Pada Tanggal 15 September 2024 – Sebuah kunjungan lapangan yang bertujuan untuk mengeksplorasi potensi kerjasama dalam Program Konservasi Orangutan Terpadu telah dilaksanakan di wilayah konsesi PT Industrial Forest Plantations (IFP) di Kabupaten Kapuas, Provinsi Kalimantan Tengah. Kunjungan ini dihadiri oleh para ahli dari Pusat Pengembangan IPTEK dan Inovasi Gambut (PPIIG) Universitas Palangka Raya, yaitu Hendrik Segah, Ph.D (Direktur PPIIG UPR, kehutanan/konservasi lingkungan), Dr. Dhanu Pitoyo (Wakil Direktur PPIIG UPR, sosiologi dan antropologi), dan Dr. Zafrullah Damanik (Sekretaris PPIIG UPR, ahli tanah dan landscape).

Kegiatan ini menjadi langkah penting dalam upaya bersama untuk melindungi dan melestarikan populasi orangutan, salah satu primata ikonik yang habitatnya semakin terancam. PT IFP, sebagai perusahaan yang memiliki komitmen kuat terhadap keberlanjutan lingkungan, telah mengalokasikan sebagian besar area-nya sebagai kawasan konservasi khusus untuk mendukung kehidupan orangutan dan flora/fauna langka lainnya.
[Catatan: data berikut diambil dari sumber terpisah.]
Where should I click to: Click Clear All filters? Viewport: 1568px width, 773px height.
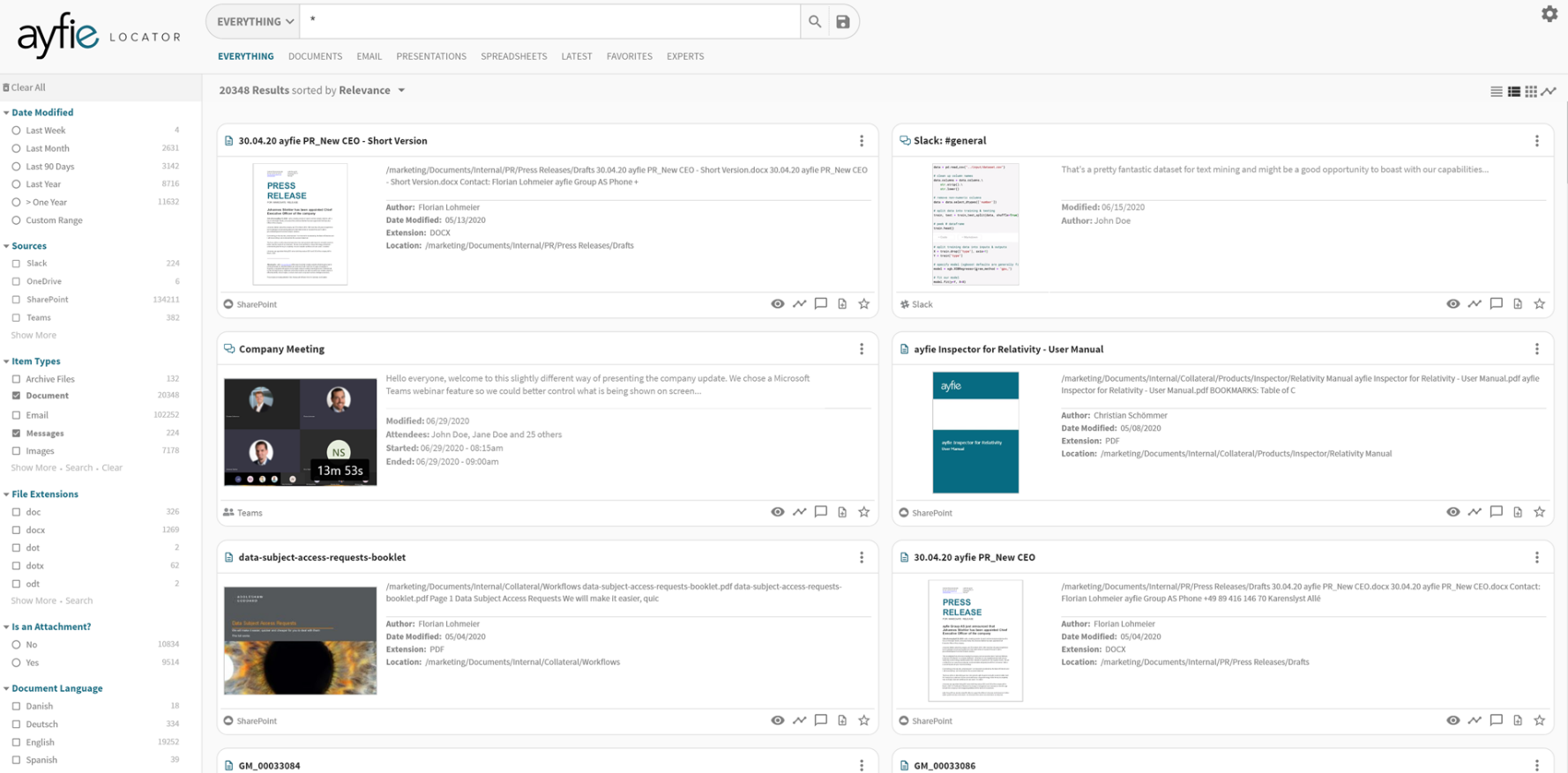click(27, 88)
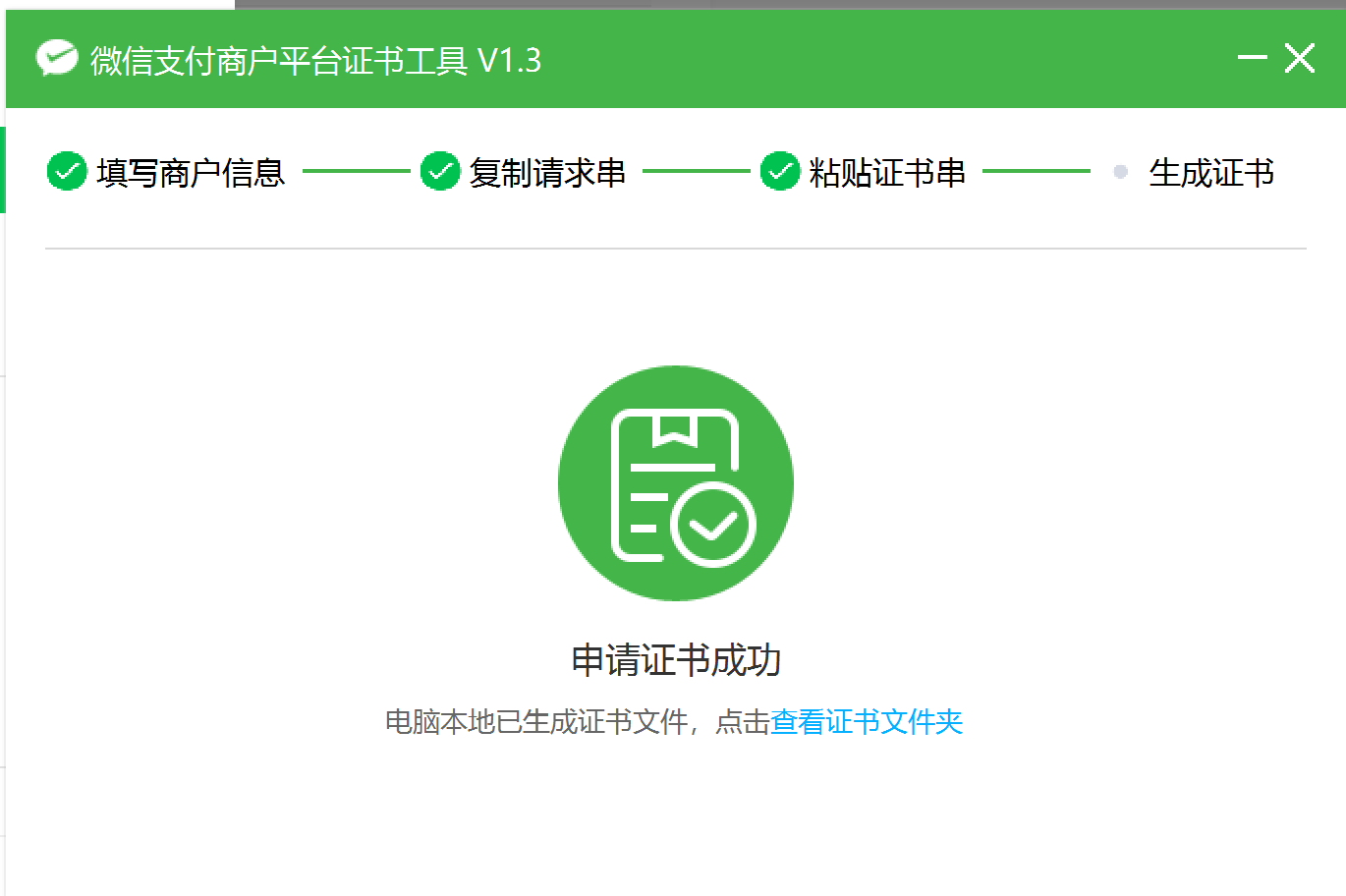Click the green checkmark beside 填写商户信息
Viewport: 1346px width, 896px height.
click(x=67, y=172)
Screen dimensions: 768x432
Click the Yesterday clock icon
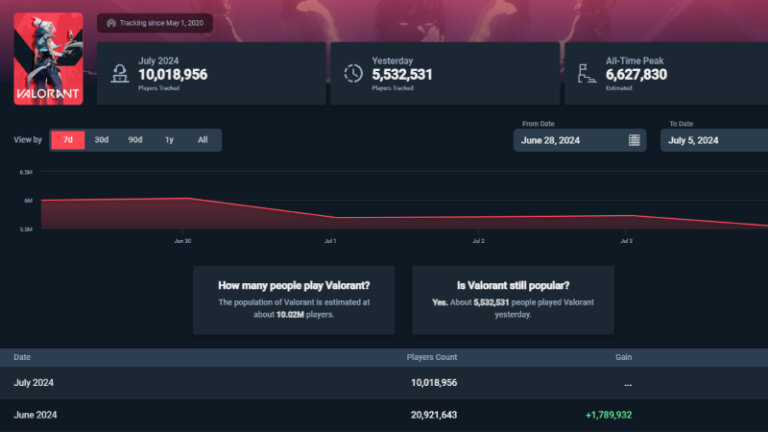point(353,73)

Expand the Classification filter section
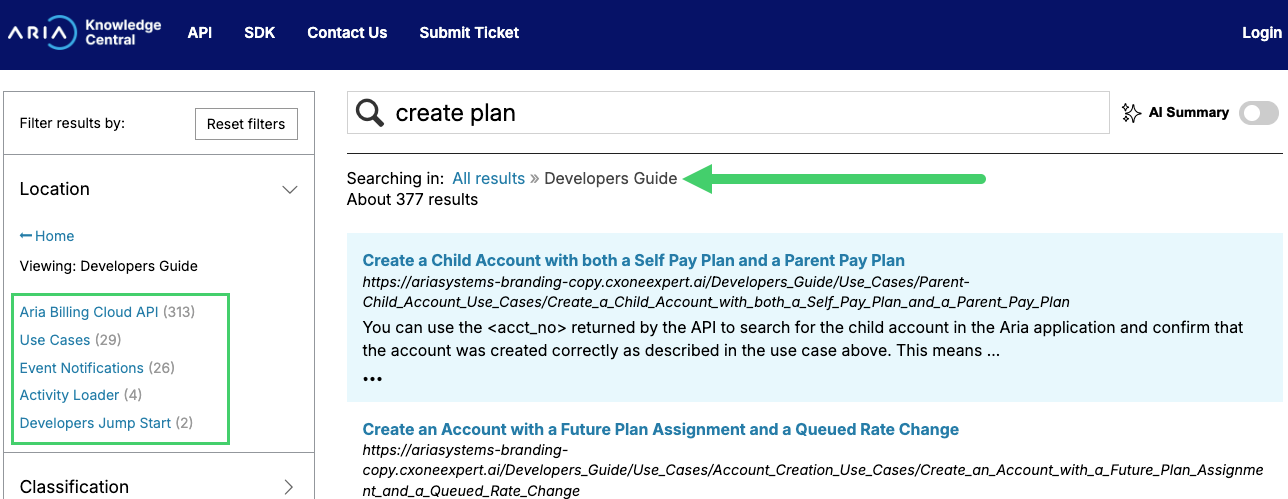289,487
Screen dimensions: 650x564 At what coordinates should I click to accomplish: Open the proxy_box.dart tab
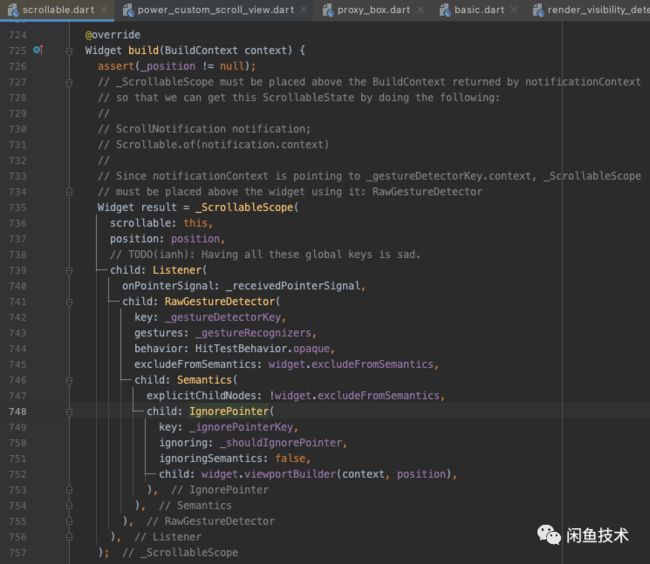[x=374, y=10]
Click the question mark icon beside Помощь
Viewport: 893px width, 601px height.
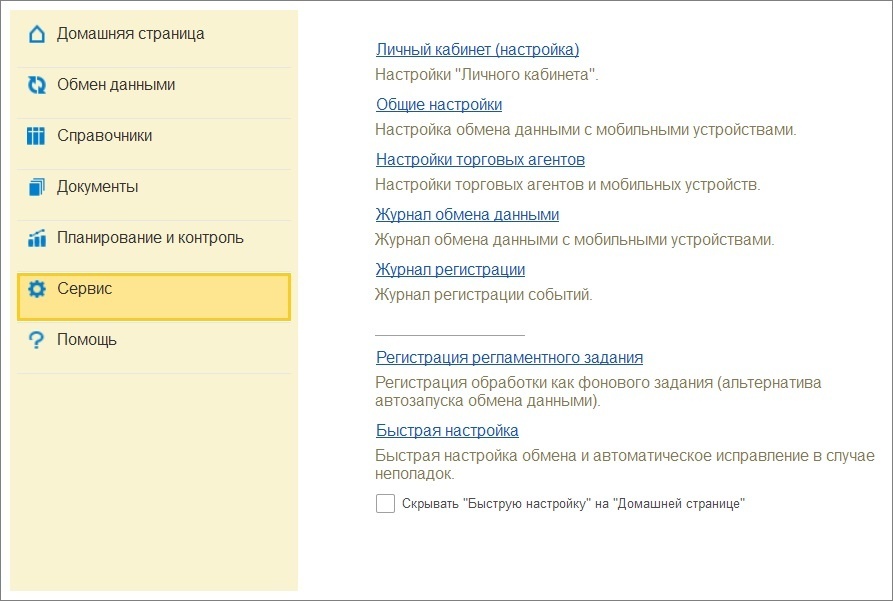click(x=37, y=340)
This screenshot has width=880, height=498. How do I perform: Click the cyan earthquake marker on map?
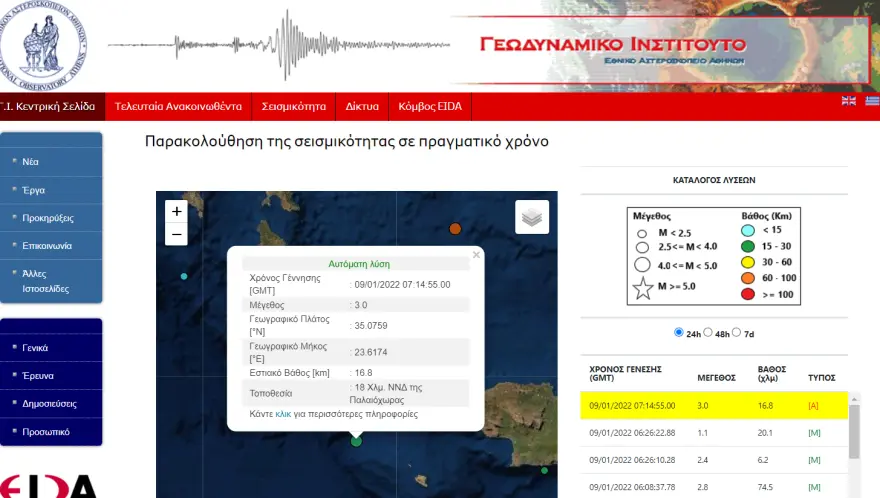tap(184, 276)
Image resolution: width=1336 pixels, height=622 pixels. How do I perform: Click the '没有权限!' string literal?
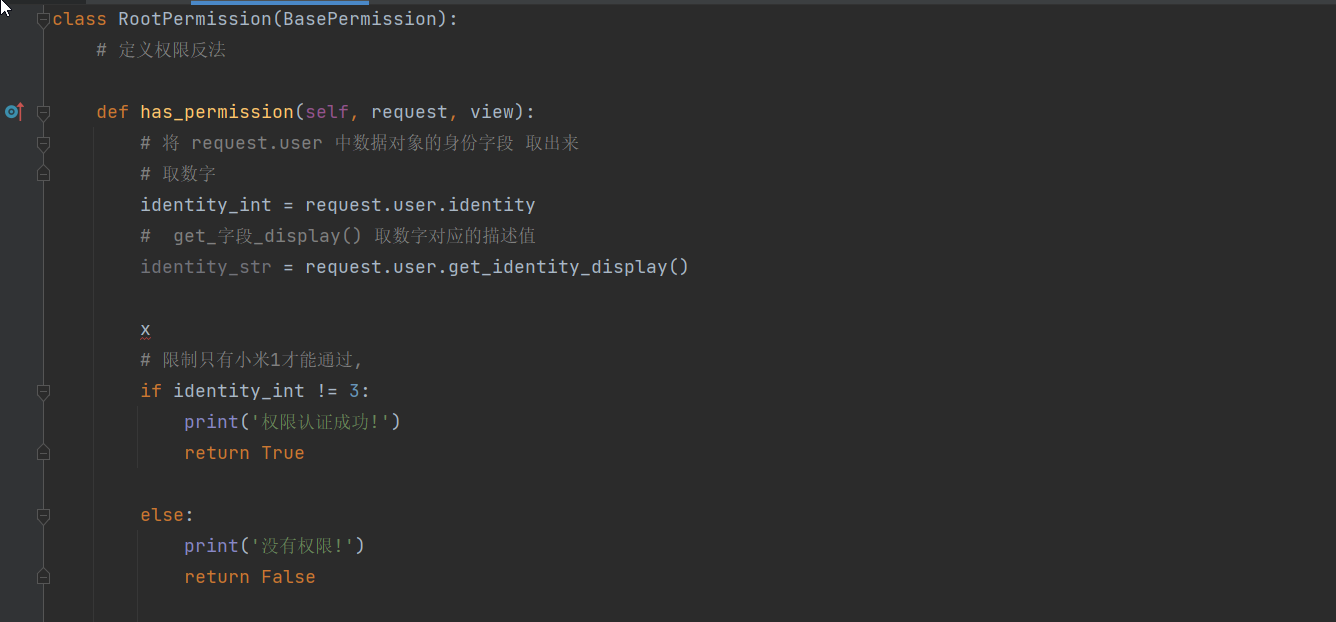304,546

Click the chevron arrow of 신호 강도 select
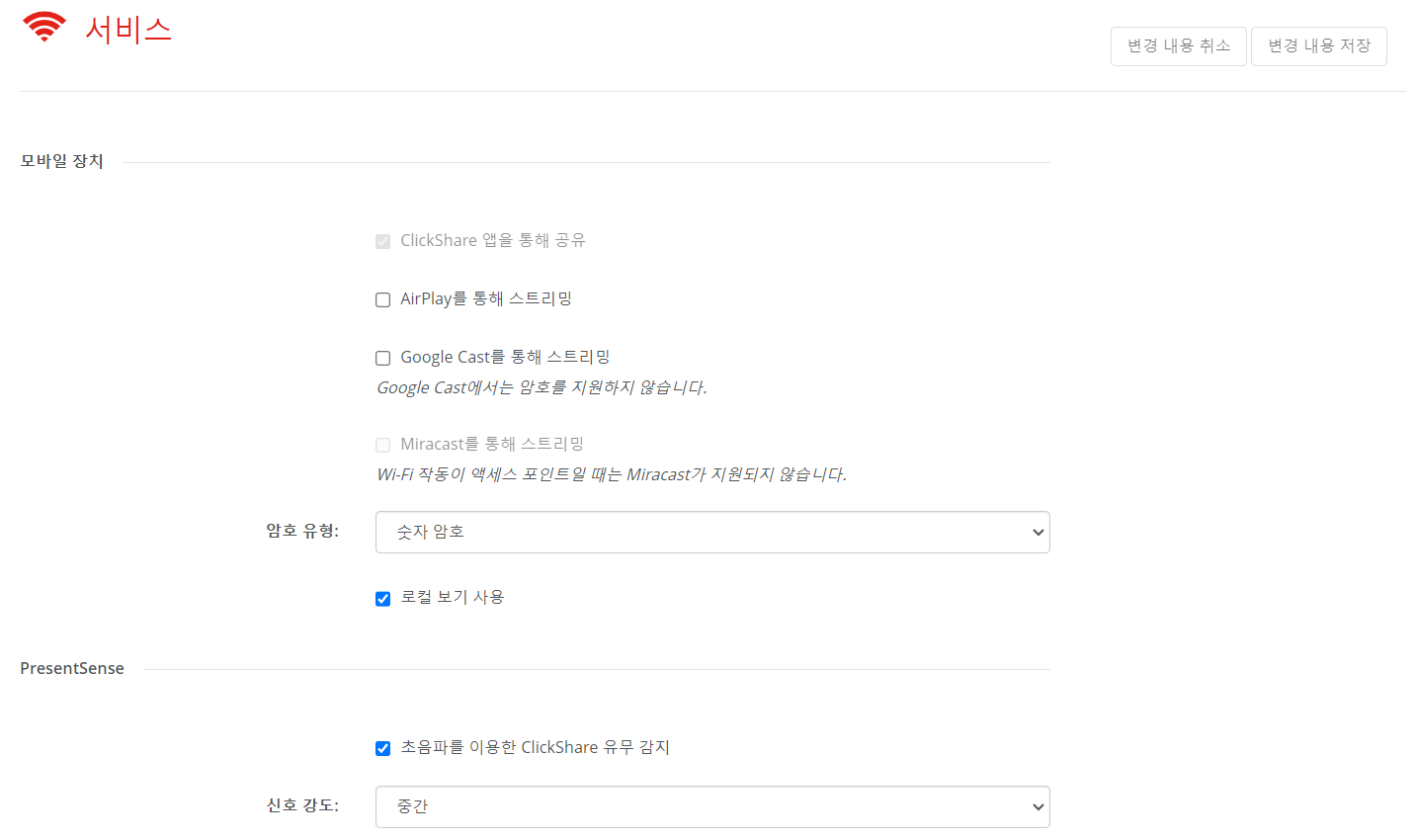[x=1038, y=807]
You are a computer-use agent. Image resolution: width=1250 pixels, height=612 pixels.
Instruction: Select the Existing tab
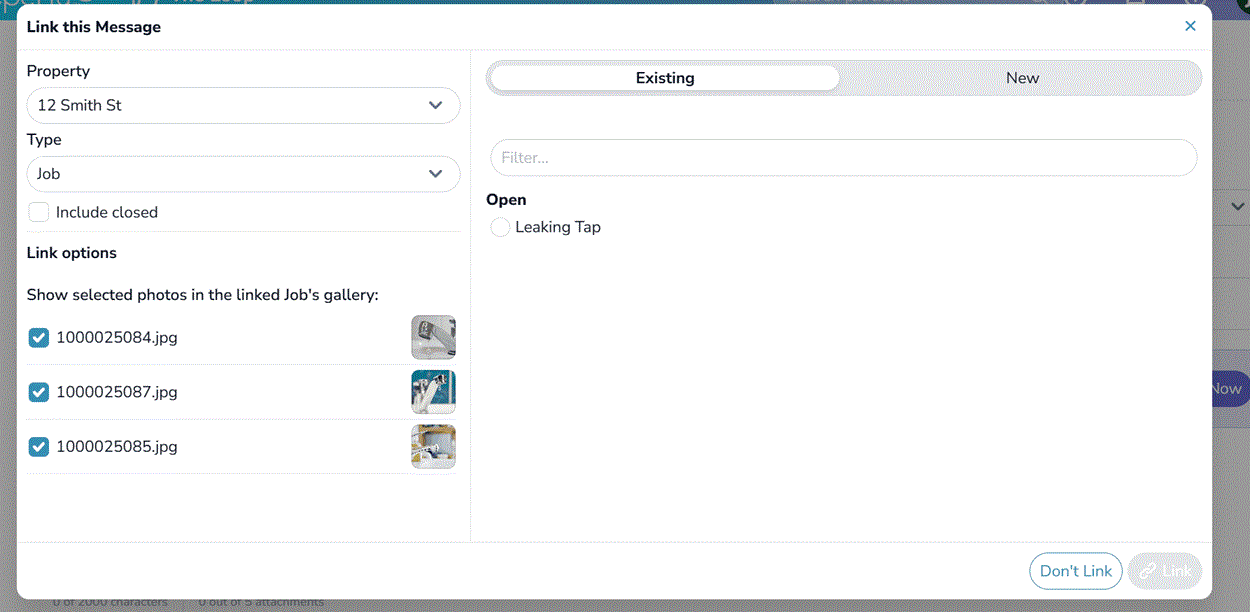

Selama kunjungan, para ahli ini melakukan tinjauan langsung ke lapangan untuk melihat kondisi areal konservasi, infrastruktur yang telah dibangun untuk mendukung konservasi, serta upaya-upaya yang telah dilakukan oleh PT IFP dalam bekerja sama dengan masyarakat lokal dan lembaga konservasi lainnya. Hasil dari kunjungan ini akan menjadi dasar untuk merumuskan program kerjasama yang lebih terarah dan efektif antara UPR dengan PT. IFP, yang didukung penuh oleh Ecology and Conservation Center for Tropical Studies (ECOSITROP).

Program Konservasi Orangutan Terpadu yang akan dikembangkan nantinya diharapkan dapat mencakup berbagai aspek, mulai dari perlindungan habitat, pemantauan populasi, rehabilitasi orangutan, hingga peningkatan kesadaran masyarakat. Dengan melibatkan berbagai pemangku kepentingan, diharapkan program ini dapat memberikan kontribusi yang signifikan bagi pelestarian orangutan di Kalimantan Tengah.